YOUR SOLIN GENERATED RECIPE
Carne Asada Quesadillas with Guacamole
Sizzling flank steak strips and melted cheese tucked into a toasted tortilla, served with a scoop of creamy, lime-infused guacamole.
INGREDIENTS
5 oz Flank steak
0.5 tsp Olive oil
0.25 tsp Sea salt
0.25 tsp Black pepper
0.25 tsp Cumin
0.25 tsp Garlic powder
0.75 medium Sprouted grain tortilla
1 oz Part-skim mozzarella cheese
0.25 cup Red bell pepper
0.25 cup Red onion
0.13 whole Avocado
1 tsp Lime juice
1 tbsp Fresh cilantro
PREPARATION
Season the flank steak evenly with sea salt, black pepper, cumin, and garlic powder on both sides.

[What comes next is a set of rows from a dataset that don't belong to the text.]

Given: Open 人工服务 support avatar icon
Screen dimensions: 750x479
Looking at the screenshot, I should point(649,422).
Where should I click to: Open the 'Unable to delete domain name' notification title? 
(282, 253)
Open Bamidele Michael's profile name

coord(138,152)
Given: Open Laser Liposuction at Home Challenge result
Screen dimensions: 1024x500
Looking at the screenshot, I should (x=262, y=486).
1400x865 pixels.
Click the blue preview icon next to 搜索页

Heat the olive oil in a large skillet over medium-high heat and sear the steak for 4 minutes per side until medium-rare.
Remove the steak from the pan and let it rest for 5 minutes before slicing against the grain into thin strips.
In the same skillet, sauté the sliced red bell pepper and red onion for 3 minutes until they are slightly softened and charred.
Place the sprouted grain tortilla in a clean skillet, sprinkle with mozzarella, and layer on the steak strips and sautéed vegetables.
Fold the tortilla in half and cook for 2 minutes per side until the exterior is crisp and the cheese is fully melted.
Mash the avocado with lime juice and fresh cilantro in a small bowl, then serve the quesadilla with the fresh guacamole.